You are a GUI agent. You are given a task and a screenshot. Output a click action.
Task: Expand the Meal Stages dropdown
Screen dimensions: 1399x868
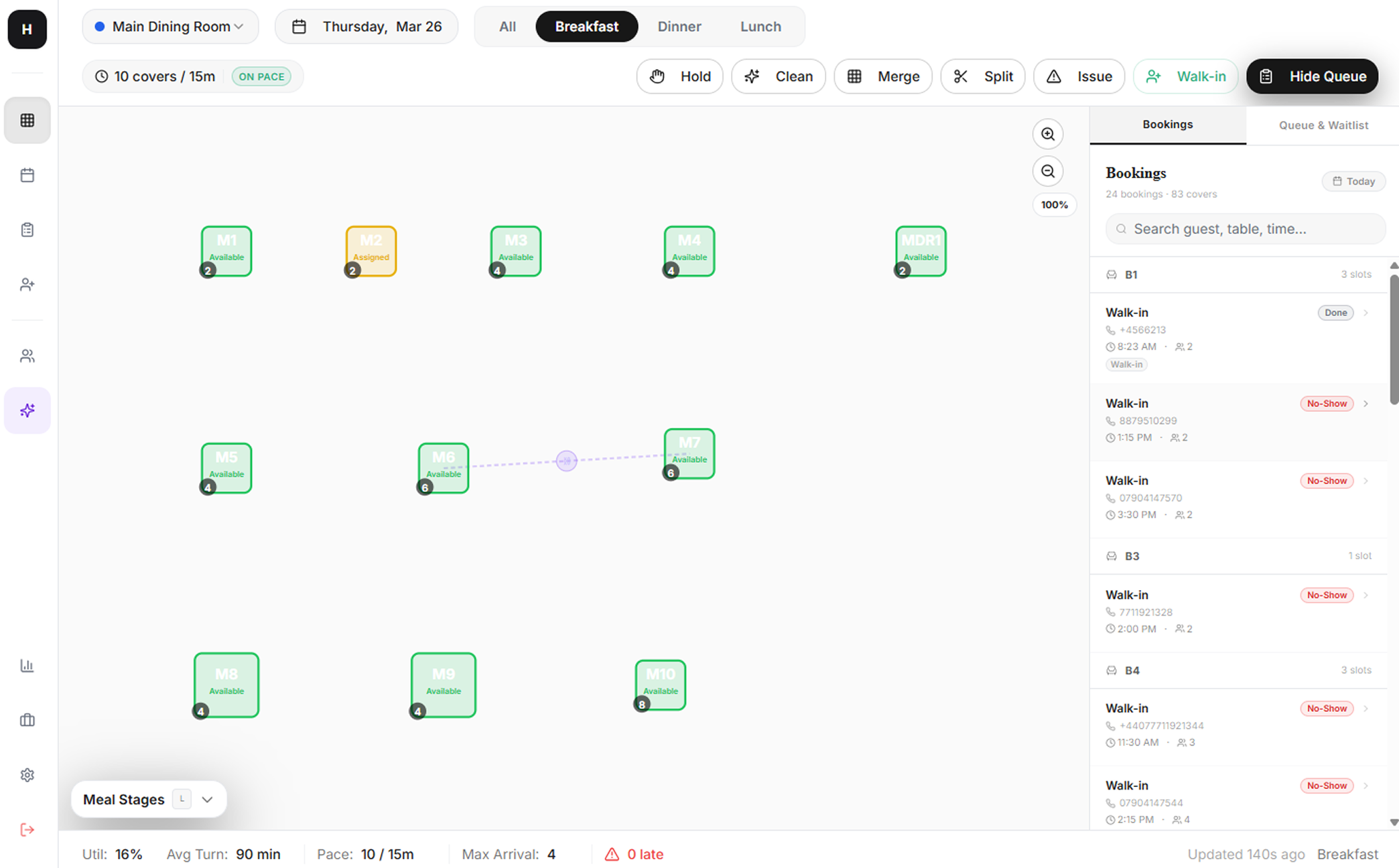coord(206,799)
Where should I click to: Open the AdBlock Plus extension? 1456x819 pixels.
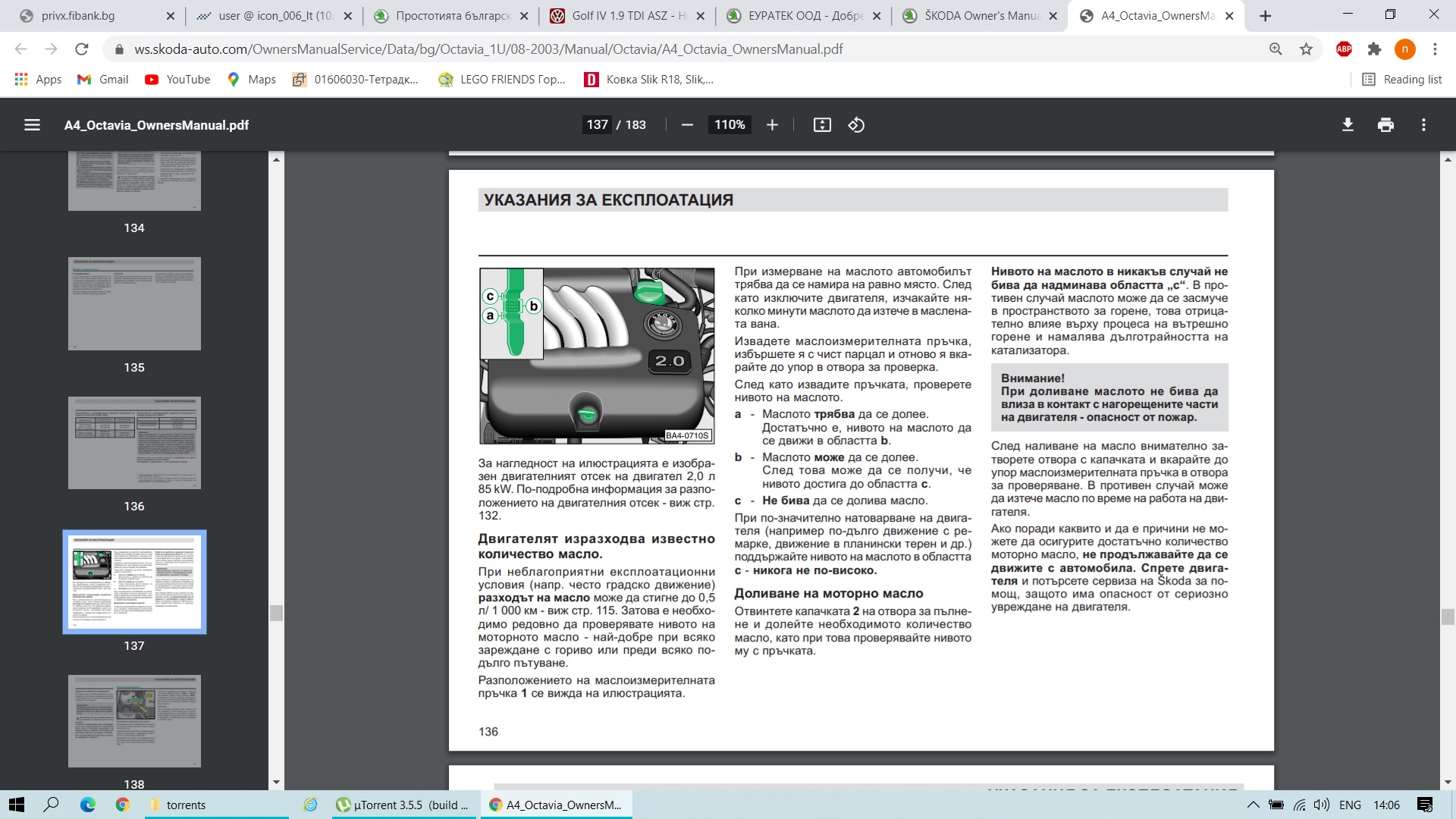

□ □ □

Requirement
Exactly as written, give again every line from the one containing "Screen dimensions: 1399x868" through the last line of the material, both included, with the pictures left out.

Solution to this problem
Screen dimensions: 1399x868
coord(206,799)
Where should I click to: Open the AdBlock Plus extension? 1456x819 pixels.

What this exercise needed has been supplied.